## Dataset rows
....
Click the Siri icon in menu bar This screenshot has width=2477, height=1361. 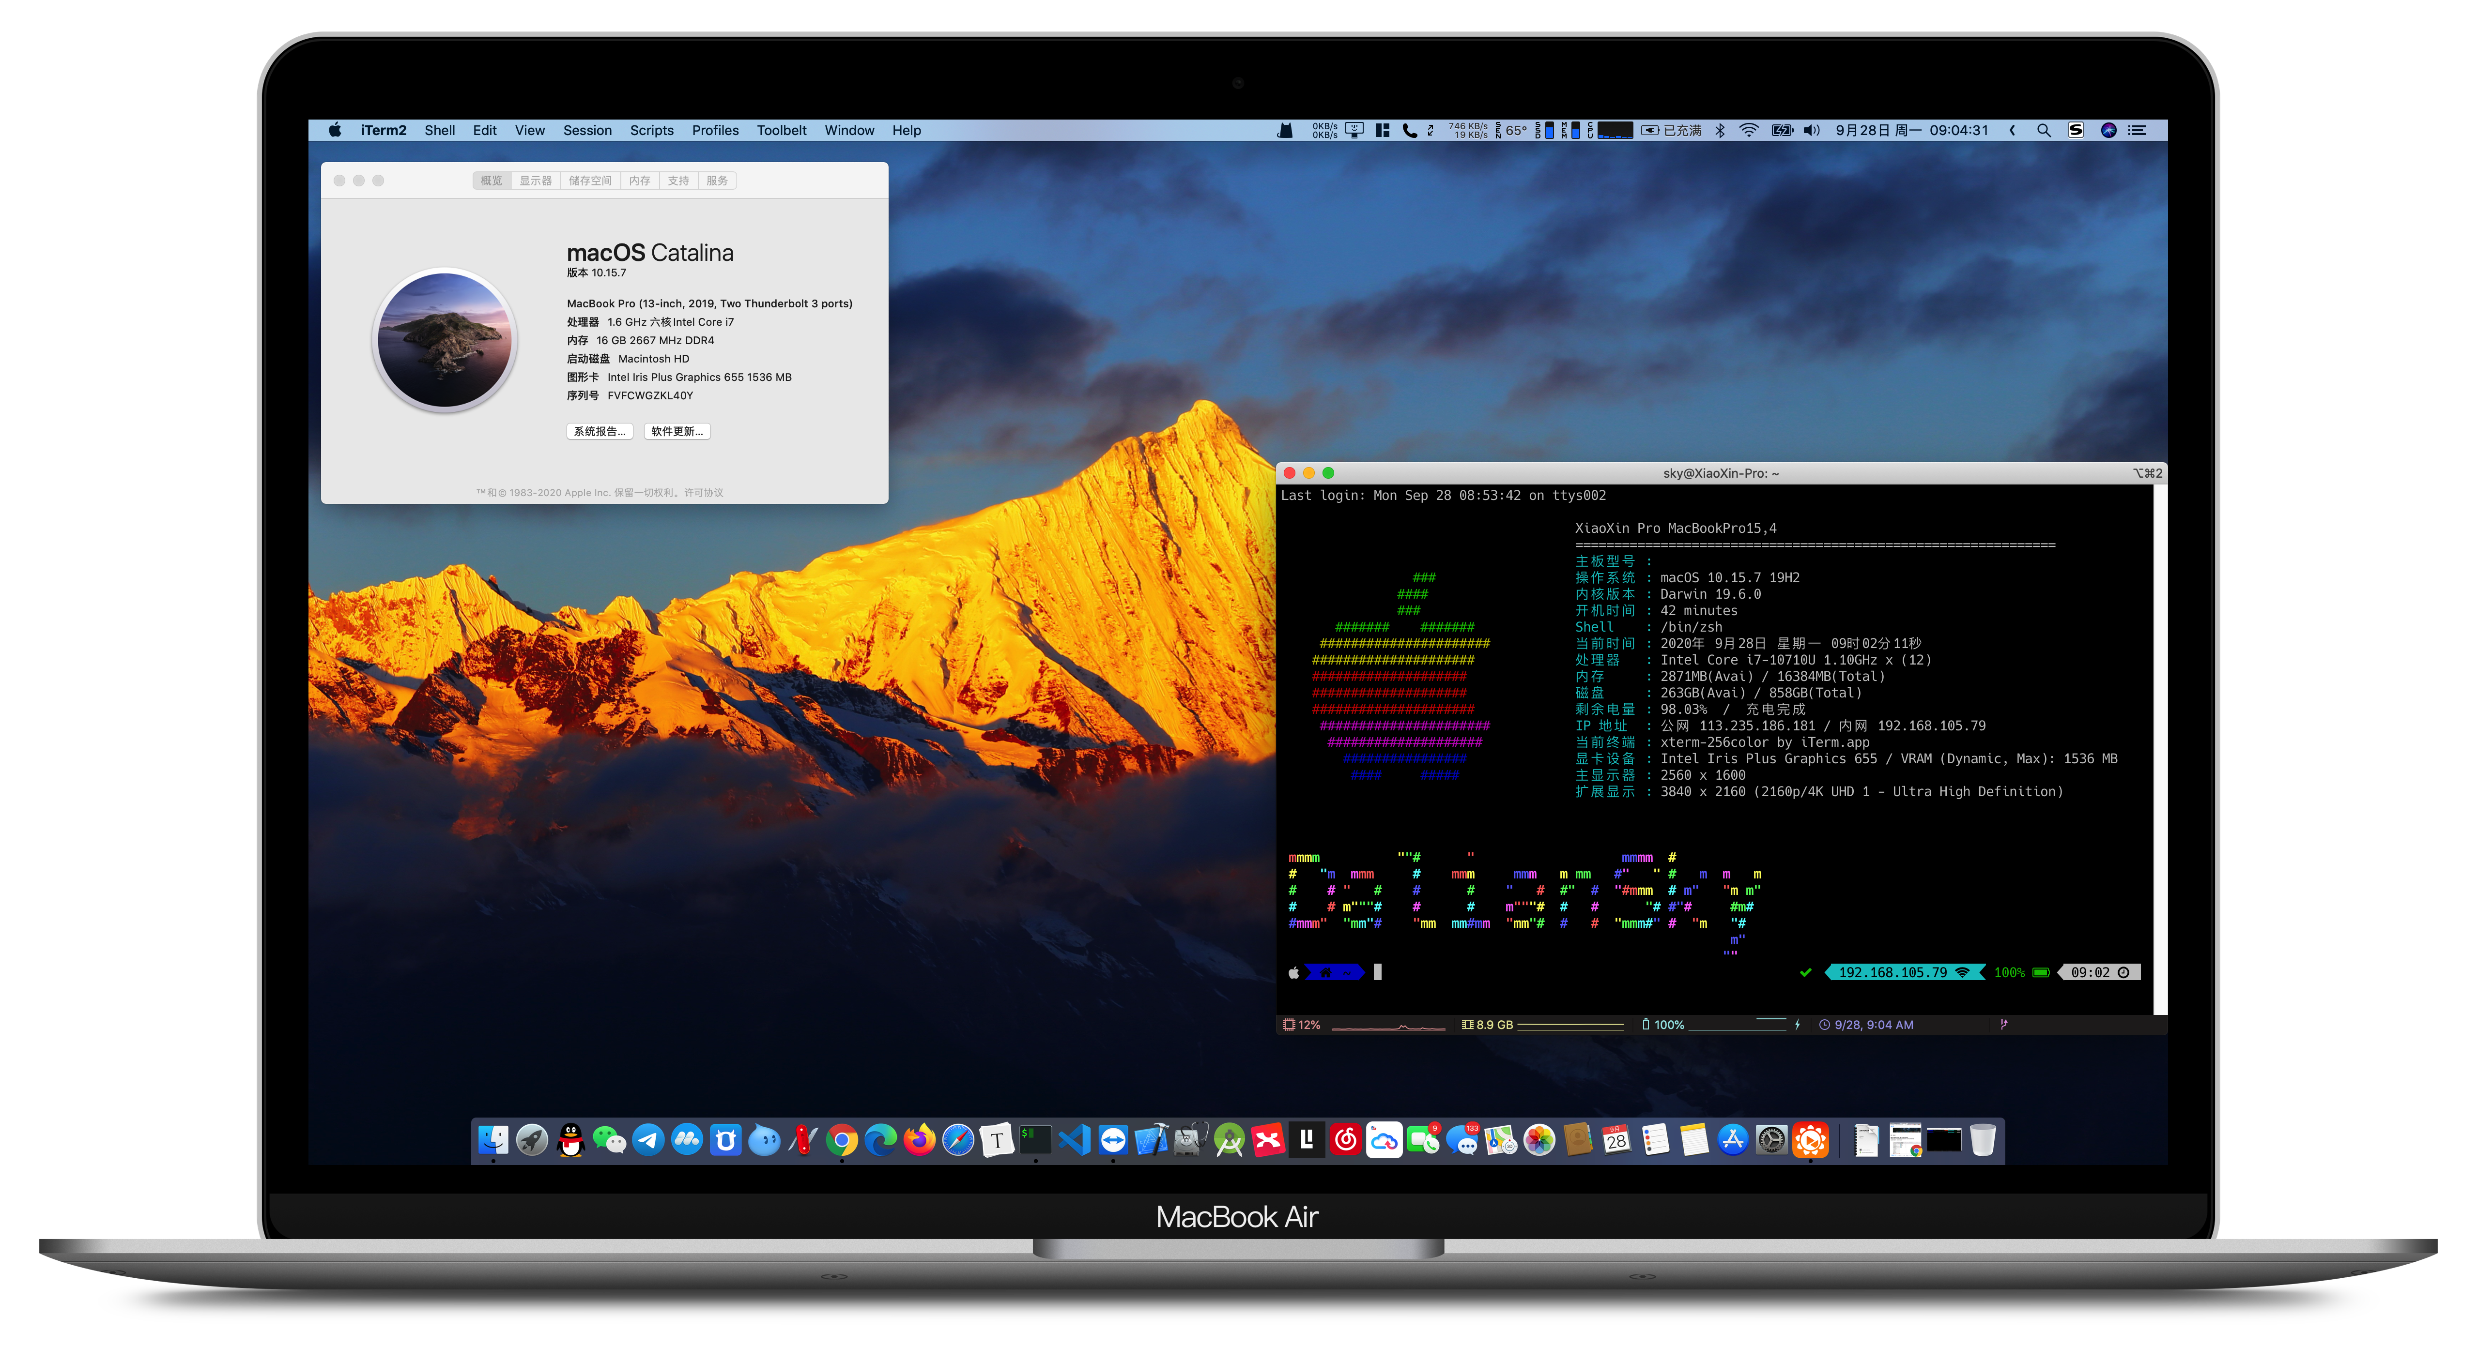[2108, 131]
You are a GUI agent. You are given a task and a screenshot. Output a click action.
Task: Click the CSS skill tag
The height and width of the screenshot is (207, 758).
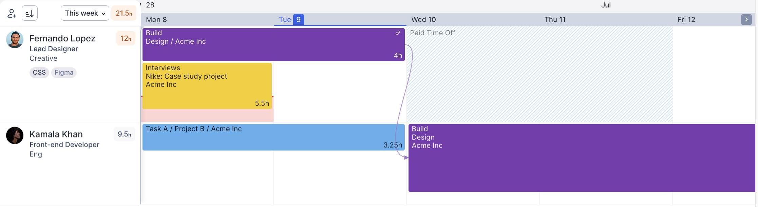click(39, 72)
....
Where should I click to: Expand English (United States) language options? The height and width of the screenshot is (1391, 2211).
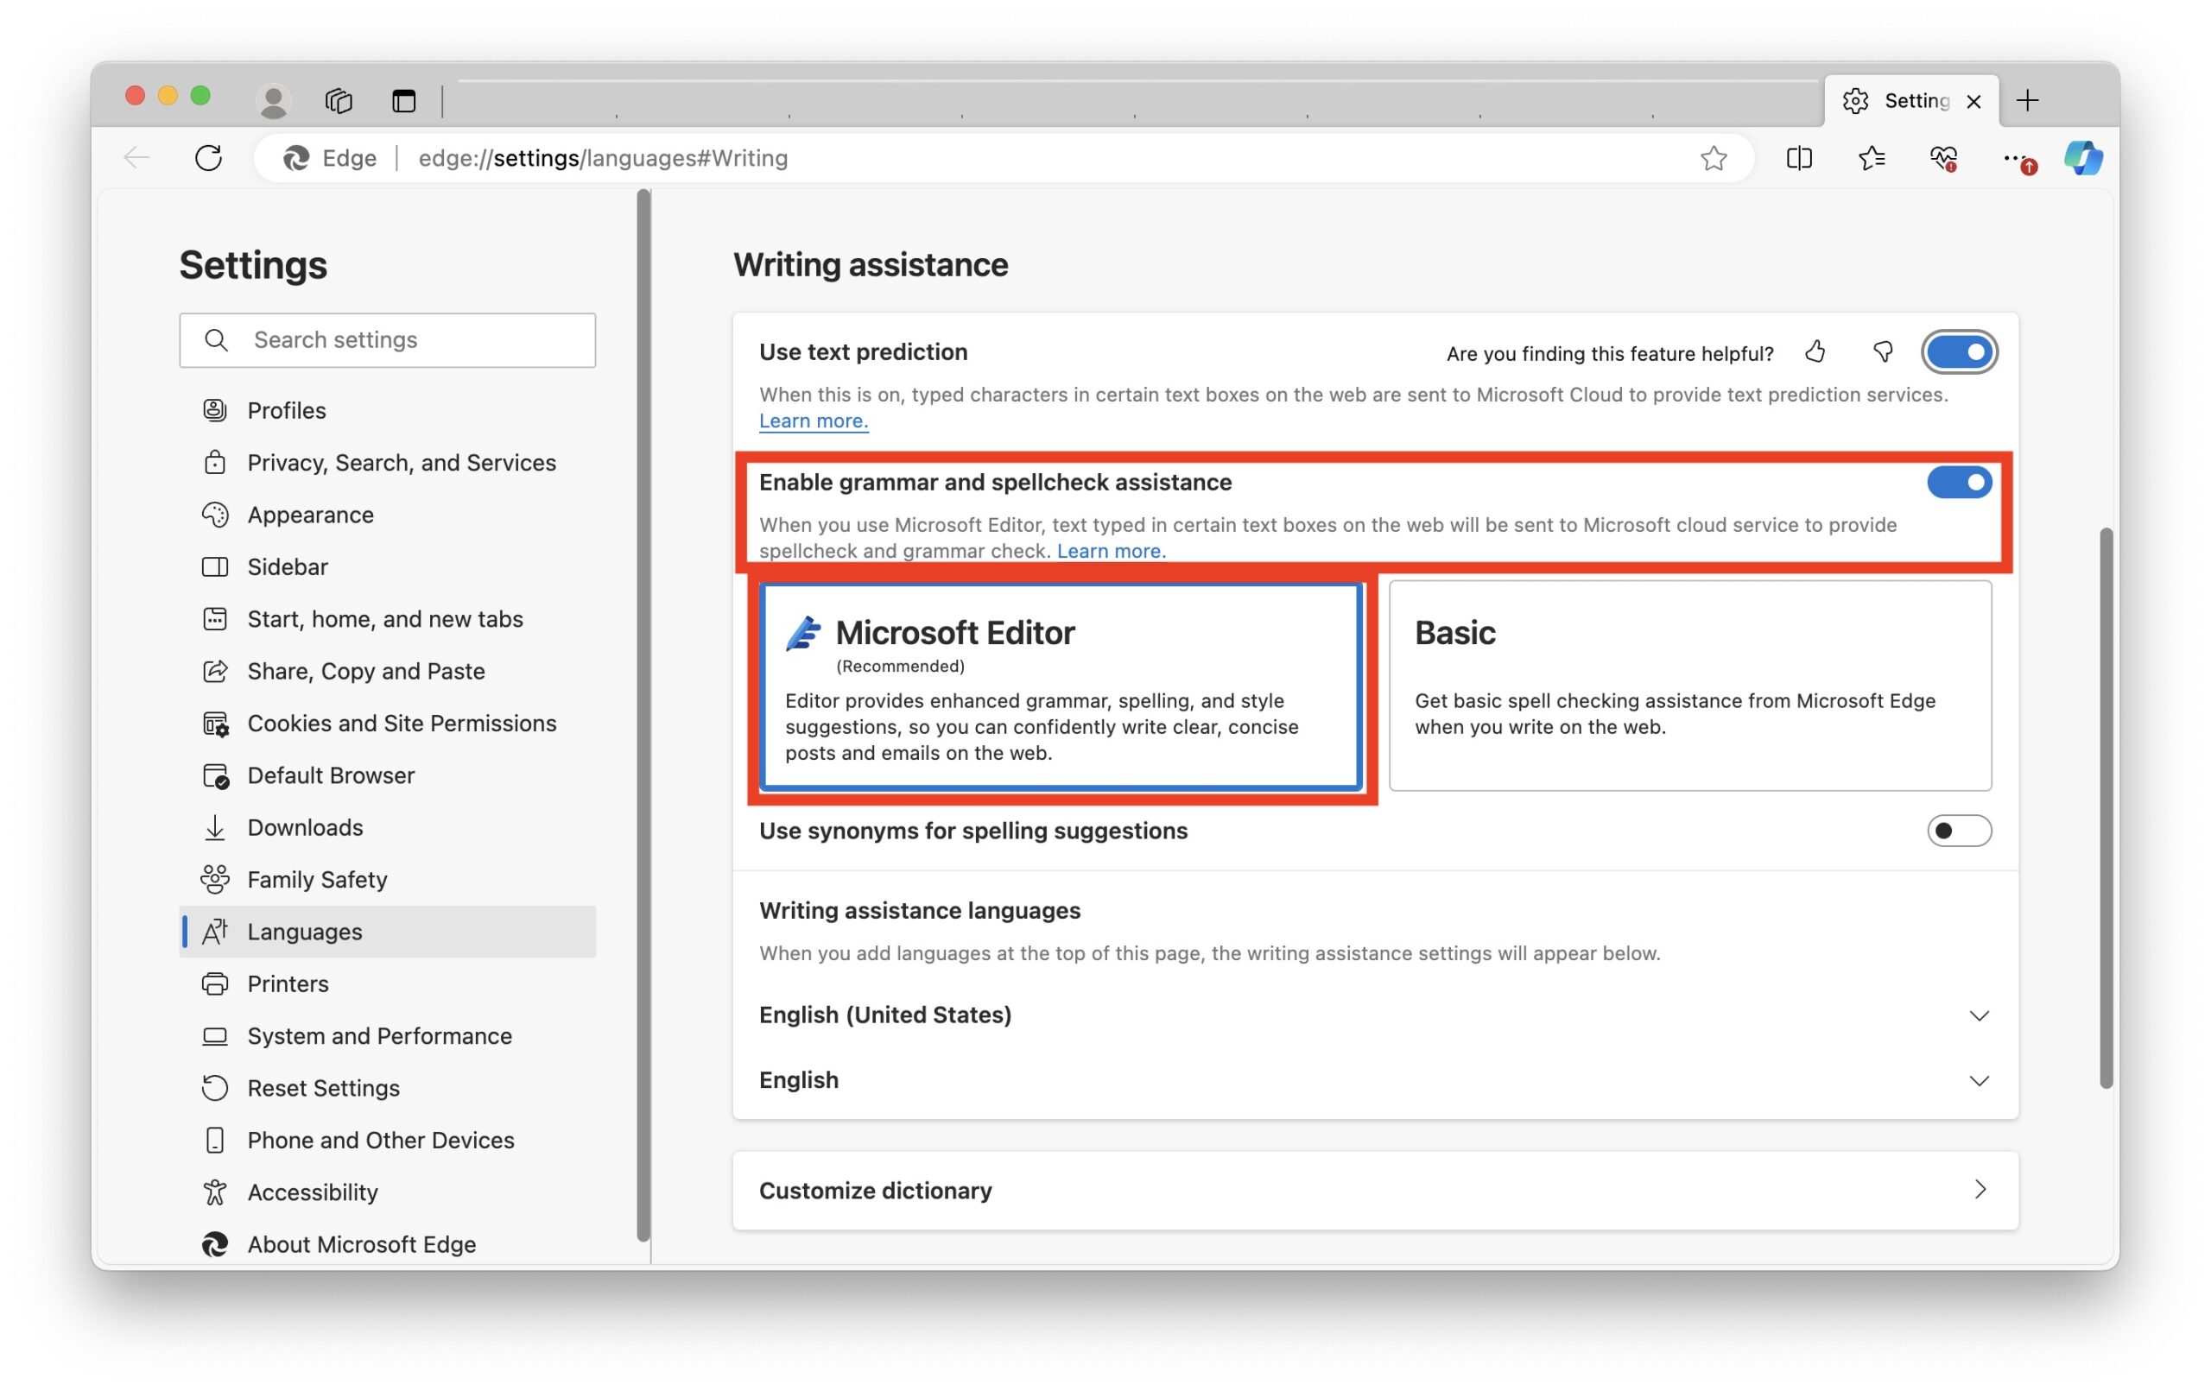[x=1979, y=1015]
....
## Exercise details
Print the portion of the data that begins with the line containing "You are a GUI" and ends with the line containing "click(39, 72)", including both of those lines, and omit the pictures from your output.

## Finished exercise
You are a GUI agent. You are given a task and a screenshot. Output a click action.
Task: Click the CSS skill tag
The height and width of the screenshot is (207, 758).
click(39, 72)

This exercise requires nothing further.